Part of my new reality is that I can’t eat much at one setting. (Sitting? Setting? Argh.) Anyway, I can’t eat much at one time, so I’m constantly eating small meals and I refuse to waste my limited stomach capacity on something that doesn’t taste good. Since I have to eat it 52 times before it’s gone.
Part of broke single mama reality is that high priced items aren’t on my menu anymore. Since pill is a vegetarian anyway, there’s no need to waste money on meat…except that I need to get protein in there somewhere between the constant pasta and dessert. I tend to buy cans of chopped chicken because it’s mushy and soft and cheap. You just have to use tons of seasoning to disguise the canny-almost-tuna taste, but I’m up for that. I got some crescent rolls thinking I’d make a beautiful Pampered Chef ring. It’s not only flavorable and delicious, it’s quite impressive. Their ring looks like this:

Mine:

It’s ugly, Problem #1 (not a biggie, I can eat it no matter what it looks like). Problem #2: as usual I just winged it without a recipe and forgot the mayo. Unfortunately when you wing it, sometimes you get disasters and so I’ve been forced to learn how to salvage just about everything–over, and over, and over I’ve learned. Hmm, I really should probably just take 5 minutes and prep…naw. That’s no fun! So it was super dry–which means I can’t swallow it. Well technically I can swallow it, but I can’t make it go down…so it just sits there lodged in my chest for hours. A feeling that induces a large amount of anxiety in me and which I try to avoid. Problem #3 is that I forgot what happens to that beautiful flaky crust once it sits for awhile. It becomes doughy, soggy, and inedible especially to someone who -ehhum!-cannot technically eat bread.

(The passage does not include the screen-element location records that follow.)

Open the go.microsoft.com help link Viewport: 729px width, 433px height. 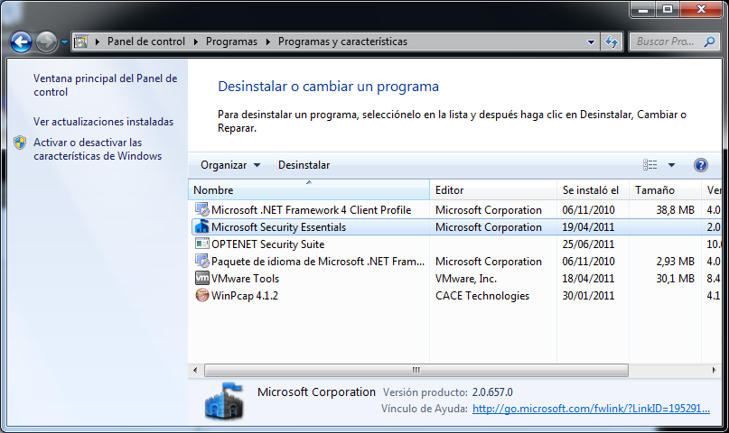[x=591, y=409]
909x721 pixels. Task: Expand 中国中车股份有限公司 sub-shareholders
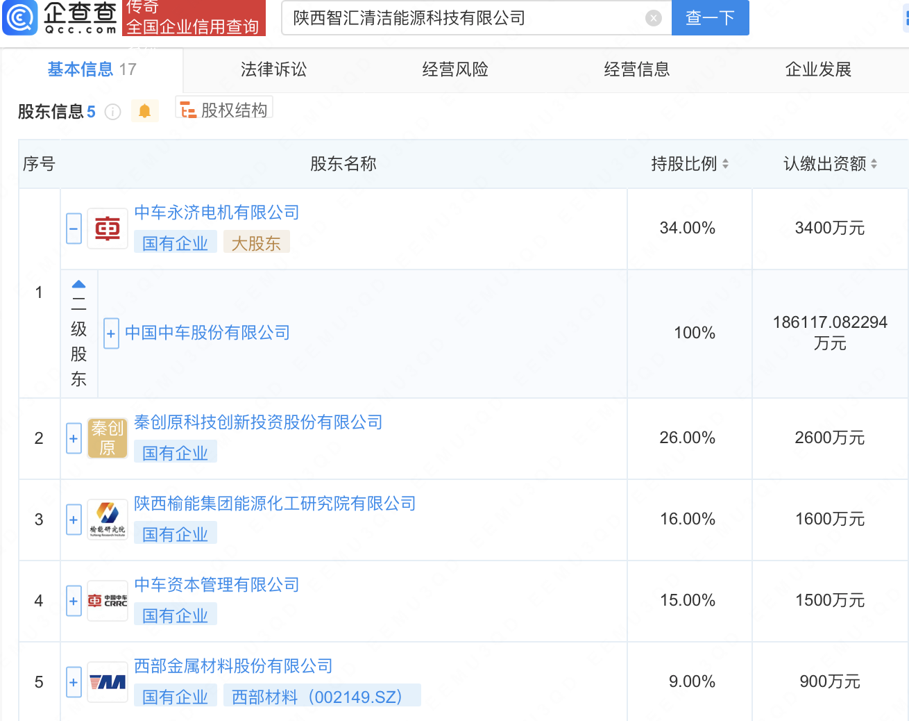[111, 333]
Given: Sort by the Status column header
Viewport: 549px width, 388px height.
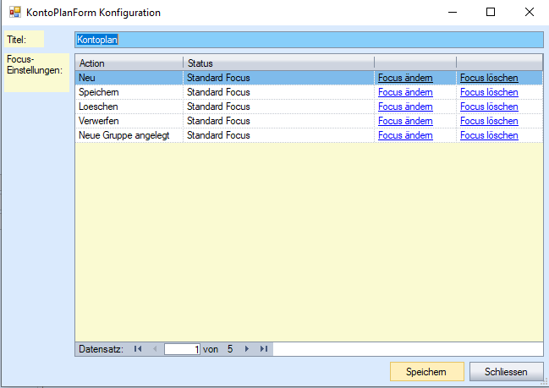Looking at the screenshot, I should 277,63.
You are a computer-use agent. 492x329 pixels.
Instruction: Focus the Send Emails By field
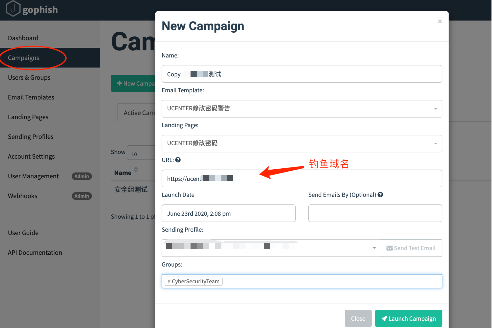(x=375, y=214)
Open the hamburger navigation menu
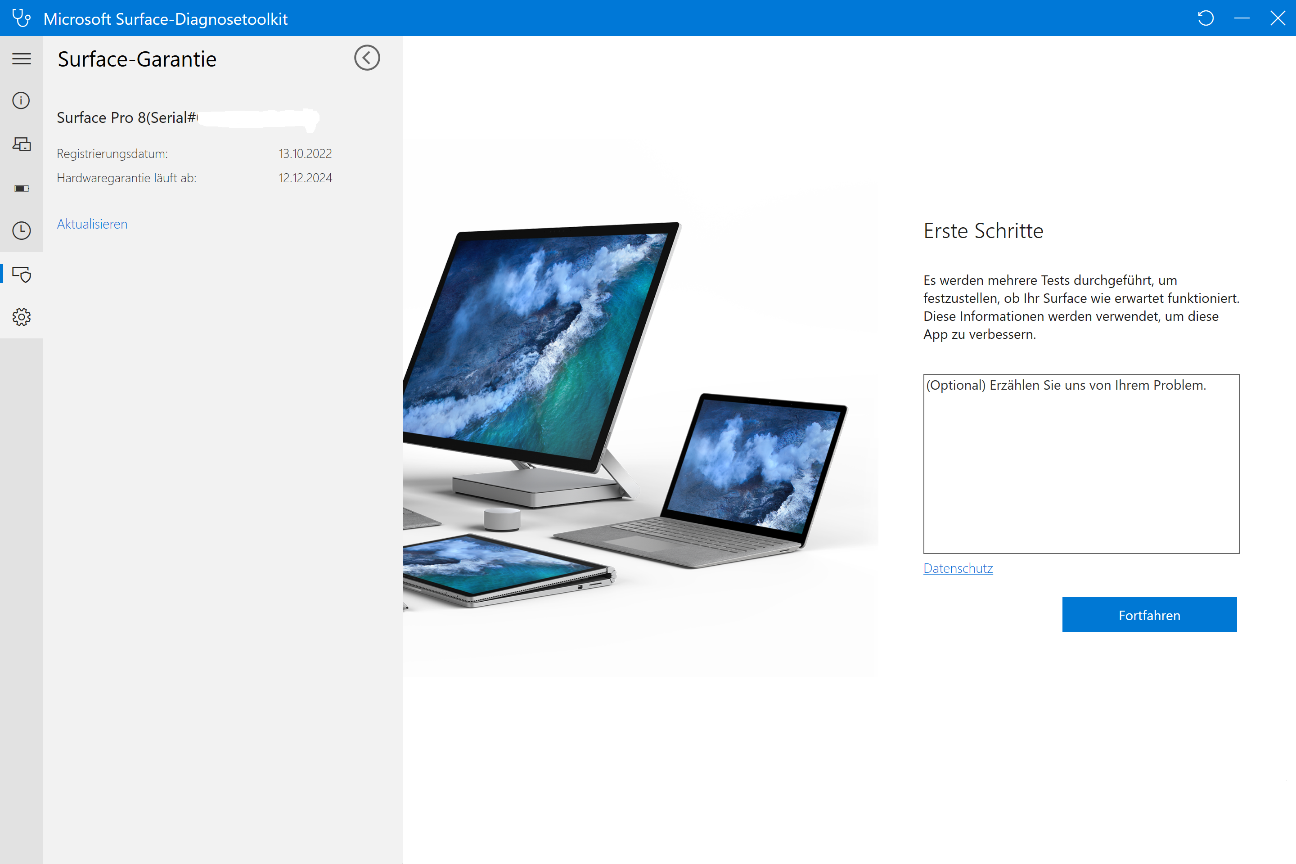Screen dimensions: 1296x864 click(21, 58)
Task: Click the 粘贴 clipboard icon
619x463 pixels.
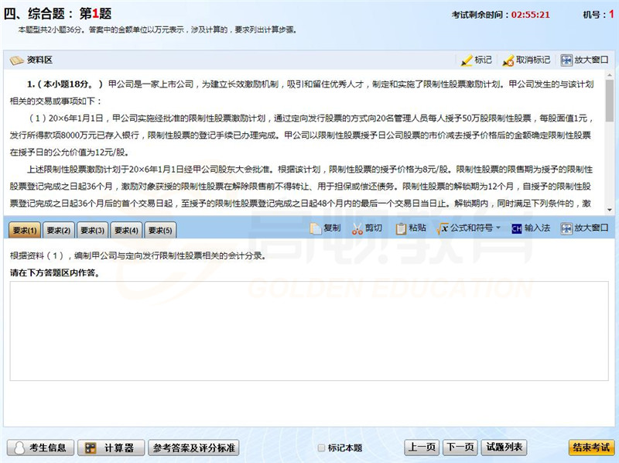Action: pos(401,229)
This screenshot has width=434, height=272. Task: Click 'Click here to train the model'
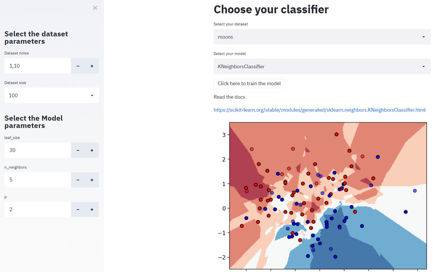point(249,83)
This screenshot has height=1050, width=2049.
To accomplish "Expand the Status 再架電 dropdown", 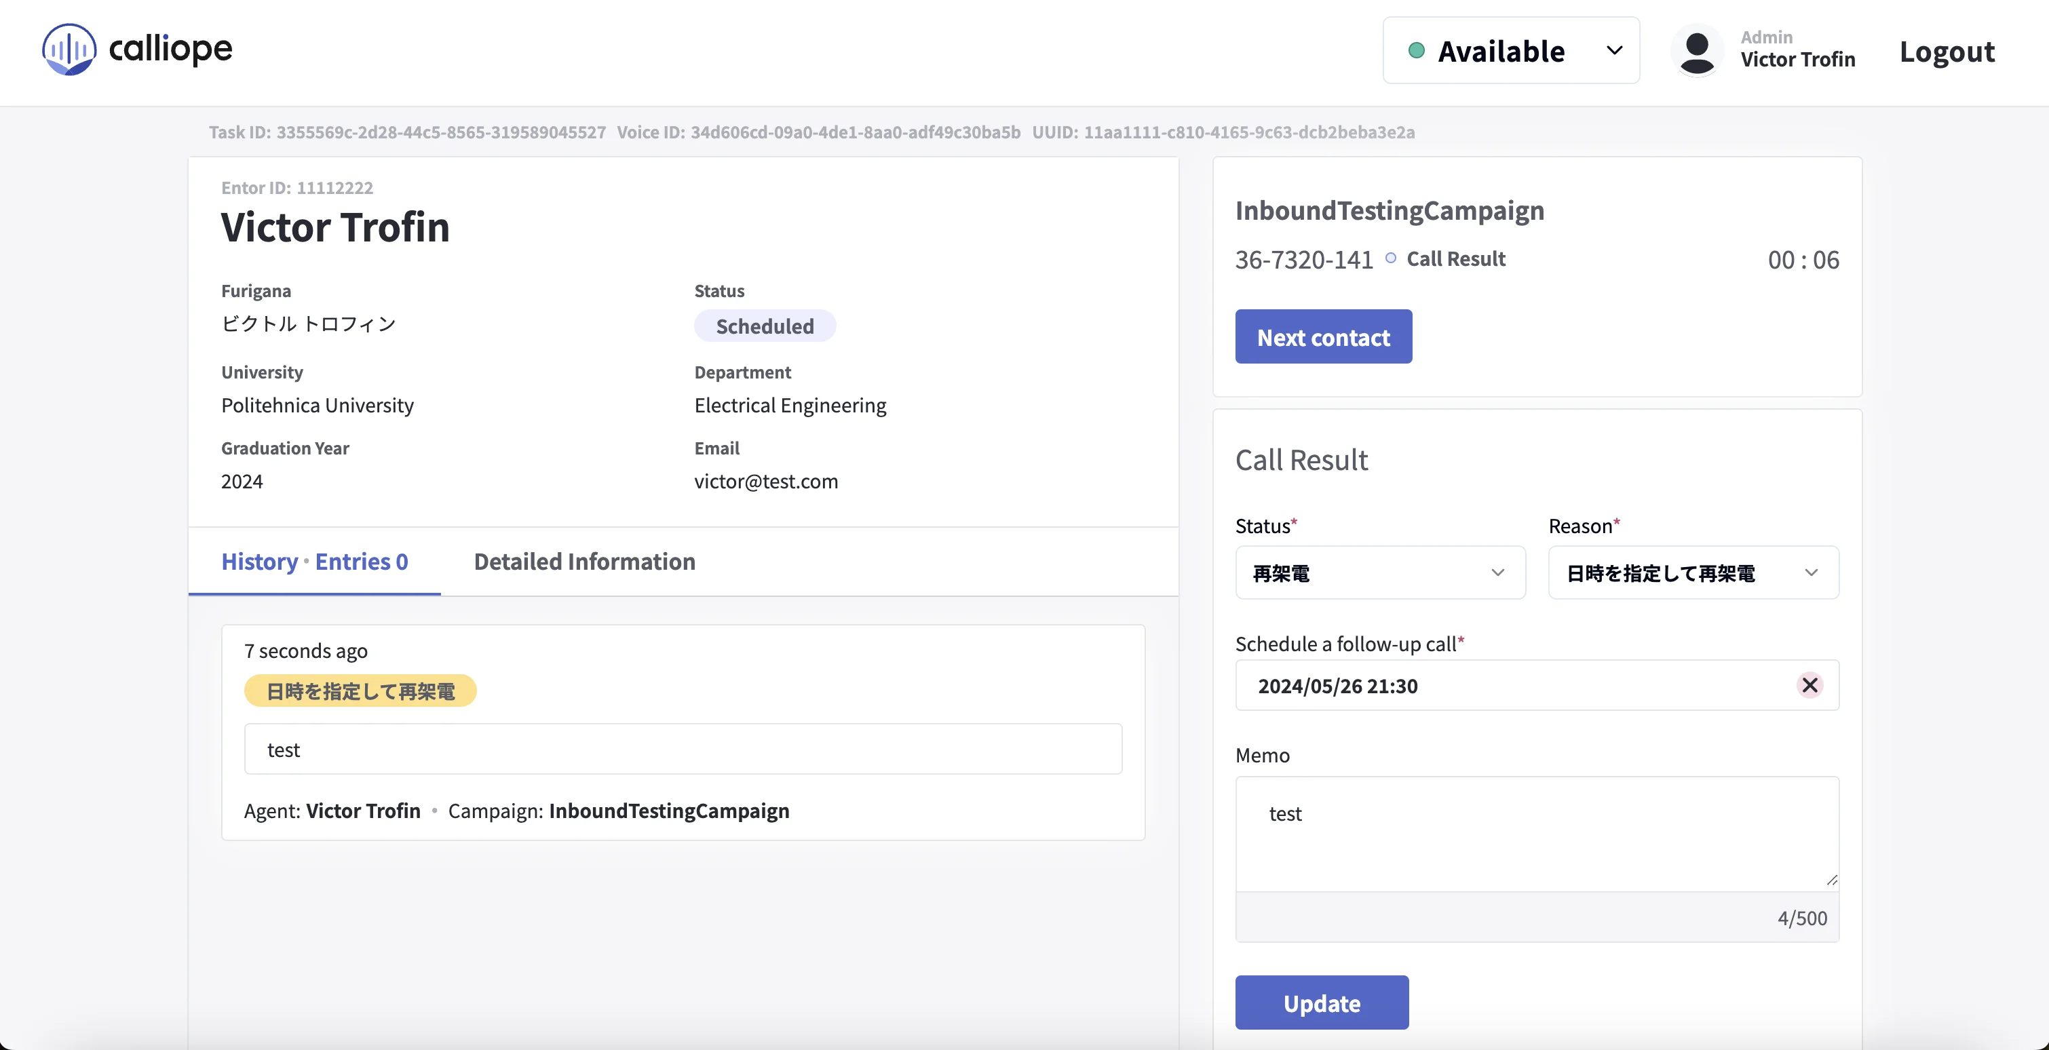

I could’ve just saved myself all the time and expense and looked for a recipe beforehand, but that’s not my style now is it? There’s no way I’m throwing out $10 or so worth of groceries which also happens to be lunch for the next 5 days, so I have to fix it, right? Right. There was a small window of opportunity for me to realize that the hour spent peeling soggy crust from dry filling is better spent reading or cleaning or eating chips with sour cream. But because I am very frugal and so righteous about it, out comes the $1 Lipton noodle package of my choice (I have so many), out come the guts of the crescent fiasco (all that lovely bread…now I want to cry):

In go the guts into the noodle pot. After tasting and adding a whole bunch of stuff to make it taste decent (balsamic? why not), voila! dinner. Only 2 hours and $400 later, I present to you this very interesting dish which I am going to eat until it’s gone if it kills me. Please don’t try this at home.













NYC MOM Says:
LOL…….I love you determination… way to GO… 2 thumbs UP.